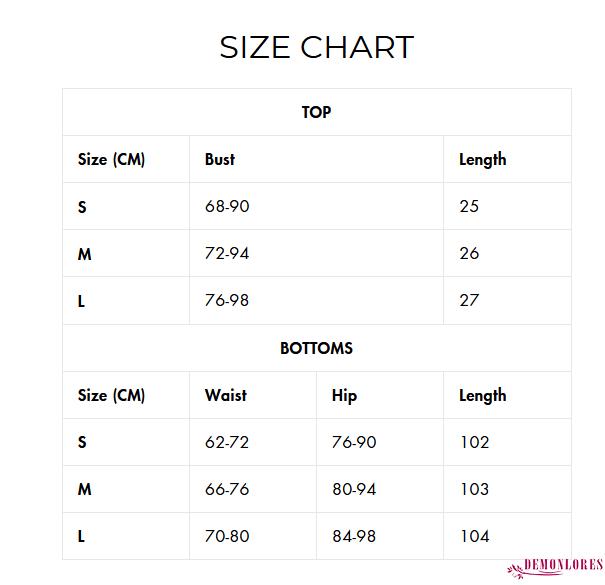Click the SIZE CHART title
This screenshot has width=605, height=585.
click(316, 47)
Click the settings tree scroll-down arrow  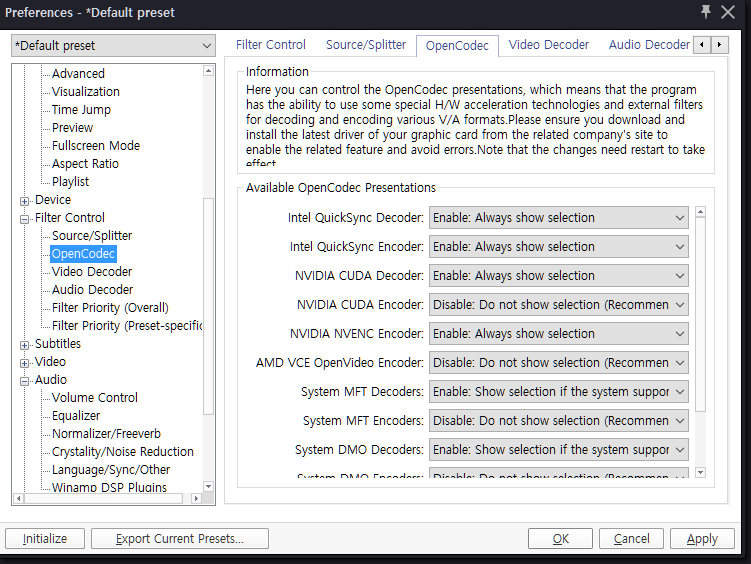coord(208,487)
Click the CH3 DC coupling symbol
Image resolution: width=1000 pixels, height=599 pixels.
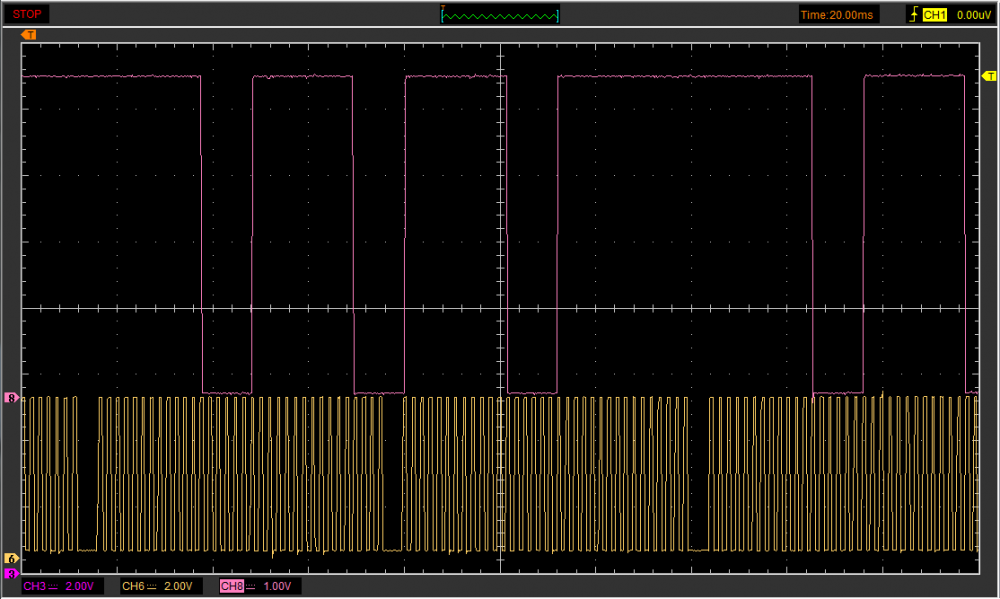coord(54,586)
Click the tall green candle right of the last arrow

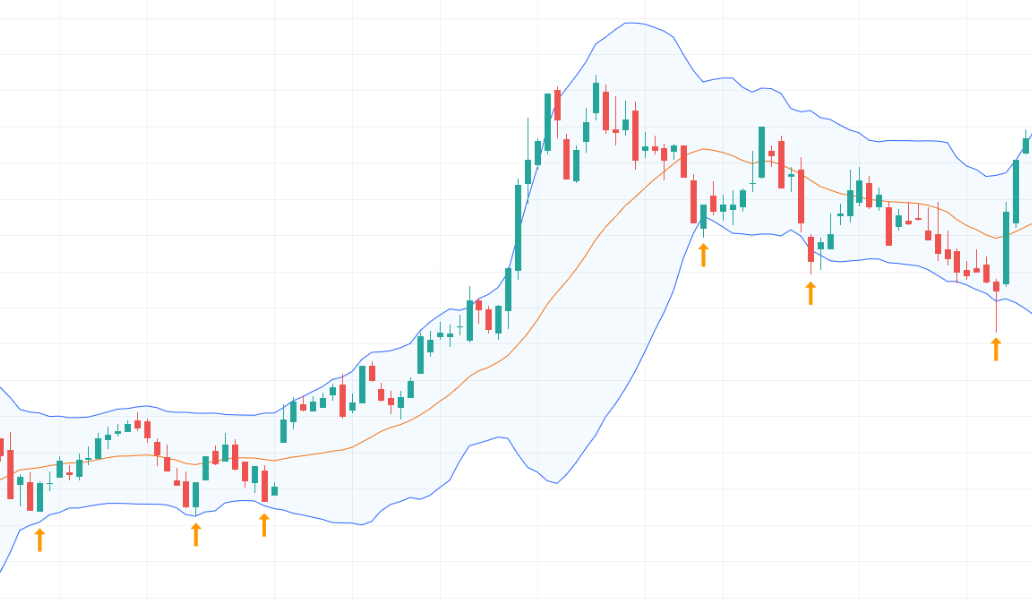[1005, 247]
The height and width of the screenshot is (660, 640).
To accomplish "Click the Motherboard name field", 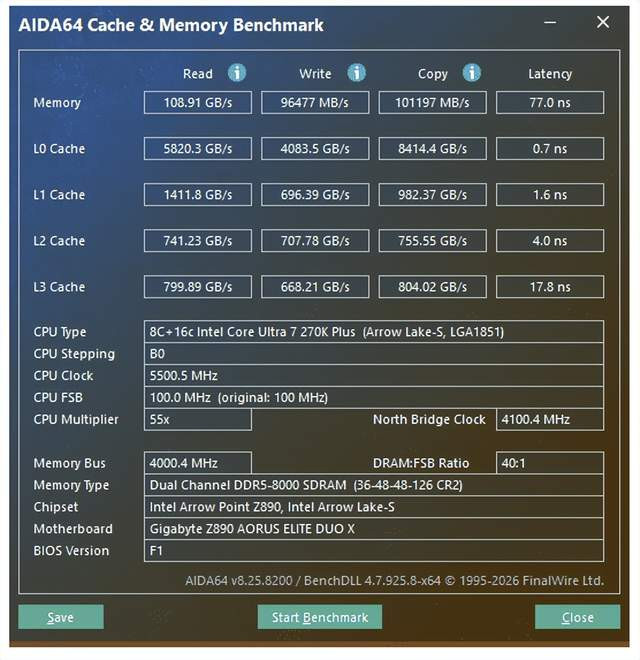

*-*-*

Skip the pictures. Please copy exactly the lines from the one with "The height and" through the final line of the material above, both ends included.

- Solution to this problem:
The height and width of the screenshot is (660, 640).
To accomplish "Click the Motherboard name field", 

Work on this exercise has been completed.